==== TEXT UNDER STUDY

ATHENS (Reuters) - Greece resumed the shipment of all mail and packages abroad after midnight on Friday, following a suspension it imposed in the wake of a spate of parcel bombs sent to embassies in Athens and to European governments.
Greek authorities have blamed leftist militants for the bombs, which were discovered over the past several days. One reached German Chancellor Angela Merkel’s office in Berlin.
Authorities ordered a 48-hour suspension of air freight on Wednesday. A civil aviation official said late on Thursday that it would not be extended beyond midnight.
“As agreed with police, the shipment of air freight will be conducted as normal from midnight on, but with tough security measures,” the official who declined to be named told Reuters.
Airport officials confirmed shortly after midnight on Friday morning that the shipment of mail abroad had resumed.
Small bombs exploded at the Swiss and Russian embassies in Athens on Tuesday, a parcel with explosives was intercepted at the German chancellor’s office and another package addressed to Italy’s prime minister caught fire when it was checked.
Police also intercepted a booby-trapped parcel addressed to French President Nicolas Sarkozy on Monday and found parcel bombs at the Chilean and Bulgarian embassies. On Thursday police found a bomb hidden in a book addressed to the French embassy.
Two Greeks in their 20s arrested on Monday after a package exploded at a courier company in Athens have been charged with participating in guerrilla groups, a court official said. They are accused of sending parcel bombs addressed to the Mexican and Belgian embassies, Sarkozy and European police agency Europol.
“All evidence shows this is a clear domestic case, with no connection with international terrorism,” Greek Foreign Minister Dimitris Droutsas said on Wednesday. “The evidence so far shows we are dealing with extreme left, anarchist groups.”
The devices may be intended to spur an anti-government vote in Sunday’s local elections in protest against Prime Minister George Papandreou’s austerity plan, agreed with the EU and International Monetary Fund to deal with Greece’s debt mountain.
They did not contain enough explosives to seriously harm any recipient — police said most burst into flames when they were opened rather than exploding in transit — and analysts say they were probably designed as a show of force by Greece’s web of urban guerrilla groups.
Greece has a decades-old history of leftist violence. Some groups became more active after riots in December 2008 that were triggered by the police killing of a teenager and attracted worldwide media attention.

========
==== SUPPLIED DATA

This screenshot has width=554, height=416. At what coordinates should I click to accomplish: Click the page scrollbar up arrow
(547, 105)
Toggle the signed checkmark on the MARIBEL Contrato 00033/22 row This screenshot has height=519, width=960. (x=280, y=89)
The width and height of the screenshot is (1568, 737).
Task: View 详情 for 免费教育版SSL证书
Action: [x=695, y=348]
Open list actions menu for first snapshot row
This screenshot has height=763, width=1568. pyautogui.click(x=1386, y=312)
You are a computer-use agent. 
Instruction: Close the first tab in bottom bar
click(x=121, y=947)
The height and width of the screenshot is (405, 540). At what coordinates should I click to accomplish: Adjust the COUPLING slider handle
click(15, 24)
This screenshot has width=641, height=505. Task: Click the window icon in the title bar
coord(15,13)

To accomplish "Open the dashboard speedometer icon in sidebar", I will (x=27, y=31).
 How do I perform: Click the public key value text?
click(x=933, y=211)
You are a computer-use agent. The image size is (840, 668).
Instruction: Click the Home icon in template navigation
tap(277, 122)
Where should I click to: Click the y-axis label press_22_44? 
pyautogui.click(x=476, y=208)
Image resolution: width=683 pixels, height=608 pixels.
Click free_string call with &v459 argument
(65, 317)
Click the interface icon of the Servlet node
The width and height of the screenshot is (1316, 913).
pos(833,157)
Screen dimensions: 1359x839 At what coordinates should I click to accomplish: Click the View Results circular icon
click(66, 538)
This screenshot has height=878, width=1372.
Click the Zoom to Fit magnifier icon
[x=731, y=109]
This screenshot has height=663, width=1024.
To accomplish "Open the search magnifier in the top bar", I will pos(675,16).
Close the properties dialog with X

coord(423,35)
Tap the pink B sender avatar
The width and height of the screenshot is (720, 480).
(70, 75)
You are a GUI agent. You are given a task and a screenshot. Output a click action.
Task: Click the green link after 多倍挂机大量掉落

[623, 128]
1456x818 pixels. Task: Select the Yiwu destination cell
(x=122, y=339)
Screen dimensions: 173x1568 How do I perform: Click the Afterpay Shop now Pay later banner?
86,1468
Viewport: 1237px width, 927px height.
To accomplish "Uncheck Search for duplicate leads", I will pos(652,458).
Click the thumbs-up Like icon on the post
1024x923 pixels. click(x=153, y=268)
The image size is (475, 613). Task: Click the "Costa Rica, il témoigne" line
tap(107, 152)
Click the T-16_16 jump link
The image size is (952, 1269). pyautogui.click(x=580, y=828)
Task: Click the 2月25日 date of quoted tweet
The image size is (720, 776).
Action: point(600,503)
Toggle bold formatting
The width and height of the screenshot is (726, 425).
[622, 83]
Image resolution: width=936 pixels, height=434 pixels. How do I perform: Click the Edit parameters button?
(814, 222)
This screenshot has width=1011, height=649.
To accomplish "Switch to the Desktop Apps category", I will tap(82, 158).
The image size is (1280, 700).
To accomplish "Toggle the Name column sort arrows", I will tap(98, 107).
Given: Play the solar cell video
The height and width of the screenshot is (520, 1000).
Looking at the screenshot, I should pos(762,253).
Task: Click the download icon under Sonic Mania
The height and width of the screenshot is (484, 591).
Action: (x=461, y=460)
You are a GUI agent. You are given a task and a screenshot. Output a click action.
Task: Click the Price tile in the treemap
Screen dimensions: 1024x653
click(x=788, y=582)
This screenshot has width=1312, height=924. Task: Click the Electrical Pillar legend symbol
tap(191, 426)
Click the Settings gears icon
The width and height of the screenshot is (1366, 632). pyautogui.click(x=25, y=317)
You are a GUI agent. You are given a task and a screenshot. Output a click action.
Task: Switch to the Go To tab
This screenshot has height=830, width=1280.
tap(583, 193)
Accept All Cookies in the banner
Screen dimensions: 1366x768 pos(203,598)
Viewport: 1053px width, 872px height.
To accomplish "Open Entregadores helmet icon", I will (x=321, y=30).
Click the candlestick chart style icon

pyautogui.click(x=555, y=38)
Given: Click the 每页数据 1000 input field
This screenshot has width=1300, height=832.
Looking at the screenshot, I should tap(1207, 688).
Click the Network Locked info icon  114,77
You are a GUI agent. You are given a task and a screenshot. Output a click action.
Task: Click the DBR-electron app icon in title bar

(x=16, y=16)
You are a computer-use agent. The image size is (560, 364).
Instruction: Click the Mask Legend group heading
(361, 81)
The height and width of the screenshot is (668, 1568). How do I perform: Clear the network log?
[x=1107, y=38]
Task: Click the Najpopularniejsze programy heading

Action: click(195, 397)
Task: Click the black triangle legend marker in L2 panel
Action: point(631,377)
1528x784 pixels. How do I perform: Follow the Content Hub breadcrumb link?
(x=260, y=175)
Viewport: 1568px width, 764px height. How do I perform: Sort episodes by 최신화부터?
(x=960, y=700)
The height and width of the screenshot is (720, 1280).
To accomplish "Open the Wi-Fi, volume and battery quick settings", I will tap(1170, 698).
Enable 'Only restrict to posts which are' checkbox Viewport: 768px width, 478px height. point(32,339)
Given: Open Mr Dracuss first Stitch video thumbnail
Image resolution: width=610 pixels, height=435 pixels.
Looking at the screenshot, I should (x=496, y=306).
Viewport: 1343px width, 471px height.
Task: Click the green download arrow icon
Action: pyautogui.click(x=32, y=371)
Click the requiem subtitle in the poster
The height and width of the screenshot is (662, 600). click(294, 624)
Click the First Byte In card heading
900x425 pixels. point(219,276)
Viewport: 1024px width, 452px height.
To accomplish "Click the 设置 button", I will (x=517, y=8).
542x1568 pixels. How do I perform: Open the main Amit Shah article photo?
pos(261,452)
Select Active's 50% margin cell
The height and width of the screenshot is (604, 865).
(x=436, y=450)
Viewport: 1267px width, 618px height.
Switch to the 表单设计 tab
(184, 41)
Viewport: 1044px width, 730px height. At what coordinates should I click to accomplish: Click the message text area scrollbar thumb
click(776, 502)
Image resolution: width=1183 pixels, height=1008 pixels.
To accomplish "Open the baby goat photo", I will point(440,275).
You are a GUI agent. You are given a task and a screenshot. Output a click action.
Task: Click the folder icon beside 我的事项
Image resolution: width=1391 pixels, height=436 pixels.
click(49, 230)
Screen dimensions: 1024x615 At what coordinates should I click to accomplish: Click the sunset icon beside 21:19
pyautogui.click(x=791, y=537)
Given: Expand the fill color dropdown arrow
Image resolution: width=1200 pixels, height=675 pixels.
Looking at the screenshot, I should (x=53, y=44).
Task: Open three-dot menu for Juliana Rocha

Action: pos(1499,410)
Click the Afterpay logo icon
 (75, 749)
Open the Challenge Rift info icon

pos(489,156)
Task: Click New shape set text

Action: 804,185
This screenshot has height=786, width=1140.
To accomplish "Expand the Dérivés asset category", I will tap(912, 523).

========

- REQUIRED TASKS -
**A.** Rewrite the paragraph of the parcel bomb report that begins "Small bombs exploded" as a bulleted list, keeping its main facts.
**B.** Answer these questions from the parcel bomb report:
(i) How long was the suspension of air freight that authorities ordered on Wednesday?
(ii) On what day did police intercept a booby-trapped parcel addressed to Nicolas Sarkozy?
(iii) What triggered the riots in December 2008?

- ANSWER LIST -
**A.**
- On Tuesday, small bombs exploded at the Swiss and Russian embassies in Athens.
- A parcel with explosives was intercepted at the German chancellor's office.
- A package addressed to Italy's prime minister caught fire when it was checked.

**B.**
(i) 48 hours
(ii) Monday
(iii) The police killing of a teenager